━━ RECORDS TO PROCESS
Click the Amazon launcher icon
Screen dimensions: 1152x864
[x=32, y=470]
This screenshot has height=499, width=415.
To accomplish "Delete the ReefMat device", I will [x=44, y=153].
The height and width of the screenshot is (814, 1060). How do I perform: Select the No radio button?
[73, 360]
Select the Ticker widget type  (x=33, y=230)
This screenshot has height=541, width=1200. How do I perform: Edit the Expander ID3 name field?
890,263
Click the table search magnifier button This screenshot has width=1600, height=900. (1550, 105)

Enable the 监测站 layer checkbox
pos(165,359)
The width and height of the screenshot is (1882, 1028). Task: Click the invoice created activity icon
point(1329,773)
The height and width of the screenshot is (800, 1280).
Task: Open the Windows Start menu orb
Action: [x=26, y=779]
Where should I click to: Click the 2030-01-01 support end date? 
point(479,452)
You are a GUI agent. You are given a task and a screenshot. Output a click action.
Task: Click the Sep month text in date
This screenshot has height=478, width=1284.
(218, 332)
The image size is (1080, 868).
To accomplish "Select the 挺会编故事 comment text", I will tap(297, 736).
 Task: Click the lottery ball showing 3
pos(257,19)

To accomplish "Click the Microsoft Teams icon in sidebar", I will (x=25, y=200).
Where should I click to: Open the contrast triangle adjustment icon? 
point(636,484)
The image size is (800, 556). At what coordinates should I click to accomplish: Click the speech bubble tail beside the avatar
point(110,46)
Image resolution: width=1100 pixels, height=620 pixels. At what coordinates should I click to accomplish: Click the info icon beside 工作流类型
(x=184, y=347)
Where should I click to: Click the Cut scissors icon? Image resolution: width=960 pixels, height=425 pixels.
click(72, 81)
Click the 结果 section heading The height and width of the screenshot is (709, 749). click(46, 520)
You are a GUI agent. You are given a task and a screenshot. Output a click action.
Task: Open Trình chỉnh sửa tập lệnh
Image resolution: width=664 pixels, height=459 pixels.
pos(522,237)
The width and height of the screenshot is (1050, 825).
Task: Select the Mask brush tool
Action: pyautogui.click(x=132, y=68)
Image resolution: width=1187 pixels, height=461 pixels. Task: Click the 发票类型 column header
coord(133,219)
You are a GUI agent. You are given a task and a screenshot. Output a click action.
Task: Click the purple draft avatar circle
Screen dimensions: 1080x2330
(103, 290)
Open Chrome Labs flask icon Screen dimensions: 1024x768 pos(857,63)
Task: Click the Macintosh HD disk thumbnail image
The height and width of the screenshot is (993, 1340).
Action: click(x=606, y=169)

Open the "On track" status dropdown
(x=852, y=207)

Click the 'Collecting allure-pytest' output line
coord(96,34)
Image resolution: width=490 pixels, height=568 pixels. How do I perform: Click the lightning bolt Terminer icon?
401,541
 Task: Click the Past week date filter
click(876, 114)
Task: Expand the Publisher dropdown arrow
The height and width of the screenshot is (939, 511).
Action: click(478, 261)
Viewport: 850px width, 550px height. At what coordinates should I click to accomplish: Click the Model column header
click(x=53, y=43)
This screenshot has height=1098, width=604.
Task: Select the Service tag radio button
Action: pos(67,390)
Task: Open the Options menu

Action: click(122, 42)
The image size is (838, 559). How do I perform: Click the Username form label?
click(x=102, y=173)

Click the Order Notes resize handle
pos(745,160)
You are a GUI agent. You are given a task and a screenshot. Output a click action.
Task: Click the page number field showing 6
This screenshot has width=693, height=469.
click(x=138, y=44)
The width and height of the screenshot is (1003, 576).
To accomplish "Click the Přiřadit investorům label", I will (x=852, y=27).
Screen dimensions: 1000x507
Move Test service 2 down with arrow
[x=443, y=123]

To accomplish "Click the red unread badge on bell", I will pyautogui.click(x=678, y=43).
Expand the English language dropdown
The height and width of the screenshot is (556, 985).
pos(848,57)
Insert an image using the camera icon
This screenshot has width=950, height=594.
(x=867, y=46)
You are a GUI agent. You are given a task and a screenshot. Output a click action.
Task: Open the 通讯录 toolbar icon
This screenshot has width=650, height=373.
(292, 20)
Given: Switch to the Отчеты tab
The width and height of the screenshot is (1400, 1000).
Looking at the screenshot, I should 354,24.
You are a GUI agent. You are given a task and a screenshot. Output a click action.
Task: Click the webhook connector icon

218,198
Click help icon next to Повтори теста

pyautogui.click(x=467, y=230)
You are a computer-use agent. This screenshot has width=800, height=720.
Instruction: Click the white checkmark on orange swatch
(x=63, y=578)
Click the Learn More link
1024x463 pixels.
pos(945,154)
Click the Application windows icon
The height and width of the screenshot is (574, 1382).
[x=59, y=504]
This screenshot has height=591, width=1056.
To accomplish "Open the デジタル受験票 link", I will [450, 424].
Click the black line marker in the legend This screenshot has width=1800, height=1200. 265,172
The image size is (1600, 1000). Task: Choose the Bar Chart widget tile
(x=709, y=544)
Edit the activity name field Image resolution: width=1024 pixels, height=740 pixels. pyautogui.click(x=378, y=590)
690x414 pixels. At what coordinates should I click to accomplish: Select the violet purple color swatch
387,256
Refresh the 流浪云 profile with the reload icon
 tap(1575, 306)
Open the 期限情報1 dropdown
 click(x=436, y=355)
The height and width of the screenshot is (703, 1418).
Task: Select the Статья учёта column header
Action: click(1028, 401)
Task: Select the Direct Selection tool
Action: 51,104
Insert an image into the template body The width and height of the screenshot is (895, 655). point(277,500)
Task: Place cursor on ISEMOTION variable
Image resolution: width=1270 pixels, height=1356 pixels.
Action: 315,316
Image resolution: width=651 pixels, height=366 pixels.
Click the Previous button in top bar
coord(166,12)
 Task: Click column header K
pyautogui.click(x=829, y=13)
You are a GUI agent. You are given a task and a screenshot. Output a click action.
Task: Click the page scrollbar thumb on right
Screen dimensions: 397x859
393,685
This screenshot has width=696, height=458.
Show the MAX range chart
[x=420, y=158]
━━━━
WHAT TO WORK ON:
What you output must be the lines from the opening of the material above up to and including the line with "Select the Ticker", reproduced exactly.

RESULT OF THE TASK:
Click the Amazon launcher icon
Screen dimensions: 1152x864
[x=32, y=470]
This screenshot has height=499, width=415.
To accomplish "Delete the ReefMat device", I will [x=44, y=153].
The height and width of the screenshot is (814, 1060). How do I perform: Select the No radio button?
[73, 360]
Select the Ticker widget type  (x=33, y=230)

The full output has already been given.